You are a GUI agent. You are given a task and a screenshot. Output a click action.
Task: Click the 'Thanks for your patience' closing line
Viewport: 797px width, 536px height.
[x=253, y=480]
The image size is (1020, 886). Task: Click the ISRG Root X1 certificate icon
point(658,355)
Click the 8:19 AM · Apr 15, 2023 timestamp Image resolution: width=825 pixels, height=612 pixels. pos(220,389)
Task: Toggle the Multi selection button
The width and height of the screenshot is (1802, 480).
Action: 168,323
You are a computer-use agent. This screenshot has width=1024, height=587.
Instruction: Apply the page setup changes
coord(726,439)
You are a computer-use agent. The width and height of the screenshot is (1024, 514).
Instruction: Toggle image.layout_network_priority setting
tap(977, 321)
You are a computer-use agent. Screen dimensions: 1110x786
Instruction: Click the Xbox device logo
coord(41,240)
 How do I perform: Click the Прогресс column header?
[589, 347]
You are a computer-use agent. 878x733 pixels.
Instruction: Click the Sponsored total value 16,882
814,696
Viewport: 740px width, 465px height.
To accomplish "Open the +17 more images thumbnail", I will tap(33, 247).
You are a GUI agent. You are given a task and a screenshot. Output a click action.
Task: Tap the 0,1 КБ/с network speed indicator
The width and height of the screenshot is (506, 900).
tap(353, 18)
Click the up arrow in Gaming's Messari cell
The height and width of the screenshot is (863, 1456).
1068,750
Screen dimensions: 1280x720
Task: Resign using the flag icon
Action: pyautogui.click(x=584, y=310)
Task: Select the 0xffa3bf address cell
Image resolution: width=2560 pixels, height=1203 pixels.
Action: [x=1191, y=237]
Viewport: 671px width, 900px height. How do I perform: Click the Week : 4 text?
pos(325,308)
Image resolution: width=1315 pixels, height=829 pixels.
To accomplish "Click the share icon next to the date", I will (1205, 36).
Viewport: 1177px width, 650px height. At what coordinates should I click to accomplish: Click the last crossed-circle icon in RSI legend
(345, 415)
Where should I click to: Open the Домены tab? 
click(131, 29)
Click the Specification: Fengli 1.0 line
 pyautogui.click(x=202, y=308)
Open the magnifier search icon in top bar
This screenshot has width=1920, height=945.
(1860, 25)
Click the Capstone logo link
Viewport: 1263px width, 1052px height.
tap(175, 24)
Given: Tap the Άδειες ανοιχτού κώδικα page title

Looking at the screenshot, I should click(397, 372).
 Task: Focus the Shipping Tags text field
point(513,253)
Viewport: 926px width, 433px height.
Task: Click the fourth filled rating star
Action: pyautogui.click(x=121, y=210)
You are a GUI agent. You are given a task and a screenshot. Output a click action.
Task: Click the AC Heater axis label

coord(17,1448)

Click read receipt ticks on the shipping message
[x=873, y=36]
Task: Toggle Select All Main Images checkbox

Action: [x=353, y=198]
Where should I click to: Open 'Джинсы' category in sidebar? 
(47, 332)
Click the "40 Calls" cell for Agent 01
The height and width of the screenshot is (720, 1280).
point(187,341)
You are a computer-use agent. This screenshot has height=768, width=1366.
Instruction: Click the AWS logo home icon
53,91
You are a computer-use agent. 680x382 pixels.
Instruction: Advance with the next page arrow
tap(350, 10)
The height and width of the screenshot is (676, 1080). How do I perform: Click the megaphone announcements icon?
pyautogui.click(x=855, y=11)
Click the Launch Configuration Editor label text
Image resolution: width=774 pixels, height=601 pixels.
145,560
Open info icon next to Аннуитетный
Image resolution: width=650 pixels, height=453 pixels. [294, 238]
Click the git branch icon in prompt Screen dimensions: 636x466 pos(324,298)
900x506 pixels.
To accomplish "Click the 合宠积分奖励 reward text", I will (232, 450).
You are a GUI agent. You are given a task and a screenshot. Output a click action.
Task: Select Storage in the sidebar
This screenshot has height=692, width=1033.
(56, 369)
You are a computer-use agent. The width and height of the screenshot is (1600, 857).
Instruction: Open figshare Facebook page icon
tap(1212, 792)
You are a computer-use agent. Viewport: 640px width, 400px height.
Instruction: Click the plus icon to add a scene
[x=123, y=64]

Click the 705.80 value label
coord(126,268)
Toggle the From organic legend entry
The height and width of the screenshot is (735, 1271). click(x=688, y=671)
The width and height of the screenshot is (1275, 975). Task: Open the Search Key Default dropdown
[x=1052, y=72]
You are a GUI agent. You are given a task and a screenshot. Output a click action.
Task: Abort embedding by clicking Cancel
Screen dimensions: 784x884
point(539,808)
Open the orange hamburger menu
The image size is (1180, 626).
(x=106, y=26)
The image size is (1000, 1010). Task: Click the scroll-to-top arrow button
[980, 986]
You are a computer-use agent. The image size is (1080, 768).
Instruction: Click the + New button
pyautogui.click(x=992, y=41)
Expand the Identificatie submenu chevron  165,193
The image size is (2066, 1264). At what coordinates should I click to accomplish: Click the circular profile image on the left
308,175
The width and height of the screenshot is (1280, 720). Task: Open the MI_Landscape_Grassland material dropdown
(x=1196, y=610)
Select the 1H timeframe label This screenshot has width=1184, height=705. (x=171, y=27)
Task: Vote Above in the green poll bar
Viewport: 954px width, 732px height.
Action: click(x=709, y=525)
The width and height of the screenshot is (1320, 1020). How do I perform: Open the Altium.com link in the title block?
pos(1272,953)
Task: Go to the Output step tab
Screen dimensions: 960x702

Activity: A verbatim transcription is needed of the lines above, starting at the line with "Task: Toggle Select All Main Images checkbox" and ending at the line with "You are a computer-use agent. 680x382 pixels.", both included, and of nothing else.

Task solution:
Task: Toggle Select All Main Images checkbox

Action: [x=353, y=198]
Where should I click to: Open 'Джинсы' category in sidebar? 
(47, 332)
Click the "40 Calls" cell for Agent 01
The height and width of the screenshot is (720, 1280).
point(187,341)
You are a computer-use agent. This screenshot has height=768, width=1366.
Instruction: Click the AWS logo home icon
53,91
You are a computer-use agent. 680x382 pixels.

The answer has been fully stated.